>>>>>

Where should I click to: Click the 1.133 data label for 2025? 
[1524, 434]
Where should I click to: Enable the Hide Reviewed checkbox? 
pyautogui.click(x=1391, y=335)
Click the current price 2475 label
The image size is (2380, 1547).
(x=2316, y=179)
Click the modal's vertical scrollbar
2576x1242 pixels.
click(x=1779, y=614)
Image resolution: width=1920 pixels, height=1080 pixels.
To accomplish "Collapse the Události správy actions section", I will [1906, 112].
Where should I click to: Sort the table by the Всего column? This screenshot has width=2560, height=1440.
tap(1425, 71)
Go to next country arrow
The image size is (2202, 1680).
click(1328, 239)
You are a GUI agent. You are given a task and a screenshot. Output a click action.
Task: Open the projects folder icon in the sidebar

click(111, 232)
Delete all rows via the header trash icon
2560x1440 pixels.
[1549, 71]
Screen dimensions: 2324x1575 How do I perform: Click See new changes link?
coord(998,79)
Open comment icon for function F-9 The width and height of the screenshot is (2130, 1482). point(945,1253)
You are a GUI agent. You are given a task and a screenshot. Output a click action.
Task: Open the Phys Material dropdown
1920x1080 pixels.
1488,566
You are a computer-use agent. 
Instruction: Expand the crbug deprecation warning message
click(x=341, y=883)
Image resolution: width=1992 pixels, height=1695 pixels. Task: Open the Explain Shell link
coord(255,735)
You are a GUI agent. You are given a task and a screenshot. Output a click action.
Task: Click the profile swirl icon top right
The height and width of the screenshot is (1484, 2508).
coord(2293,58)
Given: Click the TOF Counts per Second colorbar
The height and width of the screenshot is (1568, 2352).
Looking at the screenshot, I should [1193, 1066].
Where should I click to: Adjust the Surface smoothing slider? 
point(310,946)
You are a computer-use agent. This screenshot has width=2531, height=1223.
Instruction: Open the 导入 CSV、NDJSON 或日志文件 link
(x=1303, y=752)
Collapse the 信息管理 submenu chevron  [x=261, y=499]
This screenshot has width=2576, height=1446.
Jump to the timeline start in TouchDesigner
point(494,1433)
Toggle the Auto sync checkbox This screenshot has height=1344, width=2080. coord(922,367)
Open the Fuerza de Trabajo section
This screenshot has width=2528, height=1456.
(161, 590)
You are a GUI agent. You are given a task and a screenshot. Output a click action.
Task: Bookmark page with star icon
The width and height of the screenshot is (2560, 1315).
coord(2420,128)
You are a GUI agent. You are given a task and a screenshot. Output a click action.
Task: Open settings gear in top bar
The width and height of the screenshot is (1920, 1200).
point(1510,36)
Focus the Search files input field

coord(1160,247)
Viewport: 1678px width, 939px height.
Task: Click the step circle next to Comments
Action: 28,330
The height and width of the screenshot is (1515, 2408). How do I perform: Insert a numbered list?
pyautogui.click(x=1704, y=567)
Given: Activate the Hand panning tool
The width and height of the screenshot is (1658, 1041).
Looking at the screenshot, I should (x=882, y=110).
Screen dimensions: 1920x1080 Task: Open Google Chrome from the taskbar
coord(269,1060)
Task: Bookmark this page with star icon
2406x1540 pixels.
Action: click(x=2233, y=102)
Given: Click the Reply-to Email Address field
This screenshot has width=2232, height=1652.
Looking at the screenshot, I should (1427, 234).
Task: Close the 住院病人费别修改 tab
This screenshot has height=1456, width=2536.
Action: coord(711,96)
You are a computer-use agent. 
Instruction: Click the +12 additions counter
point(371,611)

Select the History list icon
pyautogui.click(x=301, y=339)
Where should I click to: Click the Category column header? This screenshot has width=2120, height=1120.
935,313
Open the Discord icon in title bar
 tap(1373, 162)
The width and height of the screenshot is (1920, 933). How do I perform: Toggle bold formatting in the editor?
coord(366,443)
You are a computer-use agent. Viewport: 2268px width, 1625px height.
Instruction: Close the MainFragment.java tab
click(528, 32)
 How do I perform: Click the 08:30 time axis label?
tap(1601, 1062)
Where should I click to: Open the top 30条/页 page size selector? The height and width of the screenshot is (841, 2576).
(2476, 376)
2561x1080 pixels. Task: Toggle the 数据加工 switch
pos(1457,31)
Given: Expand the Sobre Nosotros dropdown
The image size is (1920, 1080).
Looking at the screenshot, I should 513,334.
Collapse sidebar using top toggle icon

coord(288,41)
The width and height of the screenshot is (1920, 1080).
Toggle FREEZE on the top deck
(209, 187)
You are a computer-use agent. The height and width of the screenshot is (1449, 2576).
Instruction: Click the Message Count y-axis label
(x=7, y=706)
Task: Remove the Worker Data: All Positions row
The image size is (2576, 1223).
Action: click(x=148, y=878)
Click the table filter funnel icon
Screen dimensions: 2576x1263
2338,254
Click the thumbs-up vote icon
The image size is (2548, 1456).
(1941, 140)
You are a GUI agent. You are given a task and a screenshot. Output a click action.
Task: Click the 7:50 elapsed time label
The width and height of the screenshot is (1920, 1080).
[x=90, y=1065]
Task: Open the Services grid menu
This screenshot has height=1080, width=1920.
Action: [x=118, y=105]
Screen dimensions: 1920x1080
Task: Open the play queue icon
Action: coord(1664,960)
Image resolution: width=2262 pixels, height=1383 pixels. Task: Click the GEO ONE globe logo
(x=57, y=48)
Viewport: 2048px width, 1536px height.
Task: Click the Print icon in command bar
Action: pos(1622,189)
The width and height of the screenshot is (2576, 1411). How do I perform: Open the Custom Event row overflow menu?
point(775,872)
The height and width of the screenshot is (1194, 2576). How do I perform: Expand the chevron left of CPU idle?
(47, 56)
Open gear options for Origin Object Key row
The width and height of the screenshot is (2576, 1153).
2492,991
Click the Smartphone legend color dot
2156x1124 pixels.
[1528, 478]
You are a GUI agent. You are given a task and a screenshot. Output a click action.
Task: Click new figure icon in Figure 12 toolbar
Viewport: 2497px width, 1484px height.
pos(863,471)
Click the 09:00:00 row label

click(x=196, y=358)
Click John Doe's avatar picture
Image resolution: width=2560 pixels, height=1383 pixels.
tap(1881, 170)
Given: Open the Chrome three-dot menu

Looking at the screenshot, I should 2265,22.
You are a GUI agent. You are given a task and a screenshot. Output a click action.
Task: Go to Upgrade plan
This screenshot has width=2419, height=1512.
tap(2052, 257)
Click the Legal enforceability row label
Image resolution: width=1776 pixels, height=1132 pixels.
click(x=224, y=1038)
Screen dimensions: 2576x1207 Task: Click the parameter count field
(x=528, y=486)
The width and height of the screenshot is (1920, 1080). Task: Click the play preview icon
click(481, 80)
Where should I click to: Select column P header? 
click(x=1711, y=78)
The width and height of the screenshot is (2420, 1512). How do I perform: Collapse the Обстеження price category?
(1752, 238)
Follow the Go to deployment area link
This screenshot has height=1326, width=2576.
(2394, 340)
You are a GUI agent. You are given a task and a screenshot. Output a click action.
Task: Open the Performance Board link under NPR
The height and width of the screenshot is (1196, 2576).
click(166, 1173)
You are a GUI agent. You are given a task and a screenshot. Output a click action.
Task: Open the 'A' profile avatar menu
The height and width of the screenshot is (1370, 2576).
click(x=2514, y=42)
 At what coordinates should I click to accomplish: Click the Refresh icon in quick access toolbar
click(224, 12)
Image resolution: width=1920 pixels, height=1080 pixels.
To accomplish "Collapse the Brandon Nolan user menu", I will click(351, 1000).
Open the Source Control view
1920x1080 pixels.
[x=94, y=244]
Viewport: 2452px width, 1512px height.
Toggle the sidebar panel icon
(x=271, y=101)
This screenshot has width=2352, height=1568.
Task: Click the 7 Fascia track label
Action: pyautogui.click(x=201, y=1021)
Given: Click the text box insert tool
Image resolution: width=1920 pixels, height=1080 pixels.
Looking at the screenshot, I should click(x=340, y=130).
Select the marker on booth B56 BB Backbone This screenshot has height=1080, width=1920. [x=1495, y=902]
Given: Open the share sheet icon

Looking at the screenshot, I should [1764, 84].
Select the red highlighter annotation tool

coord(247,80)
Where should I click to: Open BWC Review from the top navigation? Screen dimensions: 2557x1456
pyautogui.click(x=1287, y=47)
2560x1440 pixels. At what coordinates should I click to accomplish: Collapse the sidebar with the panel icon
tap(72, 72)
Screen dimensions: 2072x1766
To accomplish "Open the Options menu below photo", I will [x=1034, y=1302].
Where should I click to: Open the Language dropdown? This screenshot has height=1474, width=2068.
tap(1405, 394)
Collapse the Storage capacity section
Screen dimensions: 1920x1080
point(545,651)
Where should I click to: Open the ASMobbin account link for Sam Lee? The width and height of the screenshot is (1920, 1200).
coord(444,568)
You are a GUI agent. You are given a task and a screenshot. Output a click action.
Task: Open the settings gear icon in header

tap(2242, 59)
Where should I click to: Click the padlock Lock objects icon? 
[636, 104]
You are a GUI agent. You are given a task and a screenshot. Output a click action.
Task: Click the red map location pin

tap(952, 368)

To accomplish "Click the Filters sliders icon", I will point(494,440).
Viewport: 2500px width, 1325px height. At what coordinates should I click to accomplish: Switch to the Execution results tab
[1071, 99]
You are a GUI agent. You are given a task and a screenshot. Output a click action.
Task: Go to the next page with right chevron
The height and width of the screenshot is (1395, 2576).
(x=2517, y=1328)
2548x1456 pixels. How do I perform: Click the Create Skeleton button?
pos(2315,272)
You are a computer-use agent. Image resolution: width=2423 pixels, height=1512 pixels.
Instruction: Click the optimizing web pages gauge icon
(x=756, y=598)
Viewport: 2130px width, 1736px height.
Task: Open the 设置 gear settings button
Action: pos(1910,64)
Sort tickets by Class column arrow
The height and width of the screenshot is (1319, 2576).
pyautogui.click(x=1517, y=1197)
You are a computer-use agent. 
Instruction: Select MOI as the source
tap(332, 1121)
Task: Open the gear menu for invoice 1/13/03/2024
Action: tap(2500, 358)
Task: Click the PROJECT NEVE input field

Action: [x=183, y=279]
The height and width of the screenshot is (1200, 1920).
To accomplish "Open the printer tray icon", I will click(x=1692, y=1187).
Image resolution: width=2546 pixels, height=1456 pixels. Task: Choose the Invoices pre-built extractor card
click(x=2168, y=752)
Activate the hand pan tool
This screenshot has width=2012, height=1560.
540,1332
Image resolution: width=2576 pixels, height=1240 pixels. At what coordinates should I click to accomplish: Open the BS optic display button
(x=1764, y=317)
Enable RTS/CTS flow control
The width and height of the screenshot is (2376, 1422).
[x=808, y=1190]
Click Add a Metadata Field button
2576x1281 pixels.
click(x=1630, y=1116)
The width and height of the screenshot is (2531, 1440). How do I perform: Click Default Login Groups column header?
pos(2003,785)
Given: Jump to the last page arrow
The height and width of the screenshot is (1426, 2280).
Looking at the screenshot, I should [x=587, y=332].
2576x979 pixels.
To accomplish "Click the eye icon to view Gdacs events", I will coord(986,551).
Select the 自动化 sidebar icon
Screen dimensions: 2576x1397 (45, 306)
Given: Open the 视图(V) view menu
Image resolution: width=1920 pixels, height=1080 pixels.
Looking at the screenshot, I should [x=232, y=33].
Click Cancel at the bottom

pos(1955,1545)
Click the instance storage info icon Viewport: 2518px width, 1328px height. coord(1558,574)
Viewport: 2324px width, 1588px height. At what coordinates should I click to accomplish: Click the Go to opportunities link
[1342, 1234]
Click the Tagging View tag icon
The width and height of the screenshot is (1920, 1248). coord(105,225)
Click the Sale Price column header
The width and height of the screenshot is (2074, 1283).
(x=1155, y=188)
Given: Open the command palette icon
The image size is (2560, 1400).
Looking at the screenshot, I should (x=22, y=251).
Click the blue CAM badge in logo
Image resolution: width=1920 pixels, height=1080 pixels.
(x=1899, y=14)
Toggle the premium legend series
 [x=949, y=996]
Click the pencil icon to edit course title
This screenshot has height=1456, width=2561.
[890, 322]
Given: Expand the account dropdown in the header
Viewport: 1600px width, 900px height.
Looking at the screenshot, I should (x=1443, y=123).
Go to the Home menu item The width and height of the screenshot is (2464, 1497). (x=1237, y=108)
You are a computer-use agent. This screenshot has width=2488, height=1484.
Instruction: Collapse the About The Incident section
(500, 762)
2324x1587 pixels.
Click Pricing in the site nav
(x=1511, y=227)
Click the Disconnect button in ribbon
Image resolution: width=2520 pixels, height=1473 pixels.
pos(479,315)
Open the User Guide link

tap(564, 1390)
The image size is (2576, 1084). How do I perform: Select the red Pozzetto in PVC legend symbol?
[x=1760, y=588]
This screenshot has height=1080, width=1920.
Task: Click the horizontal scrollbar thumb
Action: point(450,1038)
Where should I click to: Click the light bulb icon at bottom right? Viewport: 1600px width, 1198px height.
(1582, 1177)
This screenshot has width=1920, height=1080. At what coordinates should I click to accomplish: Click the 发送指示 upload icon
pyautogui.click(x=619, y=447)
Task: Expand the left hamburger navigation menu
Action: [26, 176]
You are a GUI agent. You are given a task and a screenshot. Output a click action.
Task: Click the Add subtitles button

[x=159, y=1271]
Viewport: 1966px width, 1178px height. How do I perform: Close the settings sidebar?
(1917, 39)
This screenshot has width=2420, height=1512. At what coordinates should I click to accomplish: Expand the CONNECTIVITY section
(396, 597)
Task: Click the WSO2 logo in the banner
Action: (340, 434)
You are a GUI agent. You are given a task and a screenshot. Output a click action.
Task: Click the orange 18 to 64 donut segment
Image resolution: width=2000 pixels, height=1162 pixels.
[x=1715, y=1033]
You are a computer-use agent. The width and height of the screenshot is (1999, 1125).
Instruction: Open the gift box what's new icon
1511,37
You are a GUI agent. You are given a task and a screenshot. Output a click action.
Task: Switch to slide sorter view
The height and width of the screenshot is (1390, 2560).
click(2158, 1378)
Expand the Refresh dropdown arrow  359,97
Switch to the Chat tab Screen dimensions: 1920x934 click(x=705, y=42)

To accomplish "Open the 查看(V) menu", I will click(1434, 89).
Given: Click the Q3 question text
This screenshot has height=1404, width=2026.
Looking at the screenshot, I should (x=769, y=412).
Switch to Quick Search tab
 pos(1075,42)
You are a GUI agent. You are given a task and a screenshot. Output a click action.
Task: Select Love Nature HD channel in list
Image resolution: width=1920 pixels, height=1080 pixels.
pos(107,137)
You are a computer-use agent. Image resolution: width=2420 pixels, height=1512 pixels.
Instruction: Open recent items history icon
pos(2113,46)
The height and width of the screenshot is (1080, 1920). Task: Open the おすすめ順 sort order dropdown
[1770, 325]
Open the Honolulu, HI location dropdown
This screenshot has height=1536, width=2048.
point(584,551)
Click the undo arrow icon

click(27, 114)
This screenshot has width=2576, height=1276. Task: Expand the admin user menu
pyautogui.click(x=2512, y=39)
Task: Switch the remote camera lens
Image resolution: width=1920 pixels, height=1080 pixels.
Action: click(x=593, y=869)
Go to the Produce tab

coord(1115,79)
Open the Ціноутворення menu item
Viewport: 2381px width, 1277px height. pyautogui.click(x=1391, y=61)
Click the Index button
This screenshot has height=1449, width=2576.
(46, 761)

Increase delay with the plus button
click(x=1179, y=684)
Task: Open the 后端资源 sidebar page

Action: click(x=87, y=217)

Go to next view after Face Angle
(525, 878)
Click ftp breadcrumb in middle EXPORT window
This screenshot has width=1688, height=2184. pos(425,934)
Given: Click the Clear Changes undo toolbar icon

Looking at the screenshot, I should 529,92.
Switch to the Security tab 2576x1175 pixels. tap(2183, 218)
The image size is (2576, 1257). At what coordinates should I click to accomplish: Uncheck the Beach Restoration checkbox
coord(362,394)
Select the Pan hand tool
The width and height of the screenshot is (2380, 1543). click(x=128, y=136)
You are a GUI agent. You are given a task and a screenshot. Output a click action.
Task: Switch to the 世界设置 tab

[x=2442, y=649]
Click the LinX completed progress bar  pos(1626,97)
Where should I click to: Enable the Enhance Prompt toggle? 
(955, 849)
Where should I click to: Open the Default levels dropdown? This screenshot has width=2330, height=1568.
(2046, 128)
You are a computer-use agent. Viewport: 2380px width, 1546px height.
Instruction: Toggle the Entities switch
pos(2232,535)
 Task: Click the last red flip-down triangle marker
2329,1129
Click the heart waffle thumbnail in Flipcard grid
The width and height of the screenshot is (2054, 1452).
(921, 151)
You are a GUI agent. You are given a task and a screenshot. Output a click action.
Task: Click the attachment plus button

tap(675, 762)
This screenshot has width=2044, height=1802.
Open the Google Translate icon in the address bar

<<<<<

**Required work**
Set down, exactly as they stand above, the lines starting with the line with "2548x1456 pixels. How" and going on through the line with "Given: Open the 视图(V) view menu", and no others.

**Result**
2548x1456 pixels. How do I perform: Click the Create Skeleton button?
pos(2315,272)
You are a computer-use agent. Image resolution: width=2423 pixels, height=1512 pixels.
Instruction: Click the optimizing web pages gauge icon
(x=756, y=598)
Viewport: 2130px width, 1736px height.
Task: Open the 设置 gear settings button
Action: pos(1910,64)
Sort tickets by Class column arrow
The height and width of the screenshot is (1319, 2576).
pyautogui.click(x=1517, y=1197)
You are a computer-use agent. 
Instruction: Select MOI as the source
tap(332, 1121)
Task: Open the gear menu for invoice 1/13/03/2024
Action: tap(2500, 358)
Task: Click the PROJECT NEVE input field

Action: [x=183, y=279]
The height and width of the screenshot is (1200, 1920).
To accomplish "Open the printer tray icon", I will click(x=1692, y=1187).
Image resolution: width=2546 pixels, height=1456 pixels. Task: Choose the Invoices pre-built extractor card
click(x=2168, y=752)
Activate the hand pan tool
This screenshot has width=2012, height=1560.
540,1332
Image resolution: width=2576 pixels, height=1240 pixels. At what coordinates should I click to accomplish: Open the BS optic display button
(x=1764, y=317)
Enable RTS/CTS flow control
The width and height of the screenshot is (2376, 1422).
[x=808, y=1190]
Click Add a Metadata Field button
2576x1281 pixels.
click(x=1630, y=1116)
The width and height of the screenshot is (2531, 1440). How do I perform: Click Default Login Groups column header?
pos(2003,785)
Given: Jump to the last page arrow
The height and width of the screenshot is (1426, 2280).
Looking at the screenshot, I should [x=587, y=332].
2576x979 pixels.
To accomplish "Click the eye icon to view Gdacs events", I will coord(986,551).
Select the 自动化 sidebar icon
Screen dimensions: 2576x1397 (45, 306)
Given: Open the 视图(V) view menu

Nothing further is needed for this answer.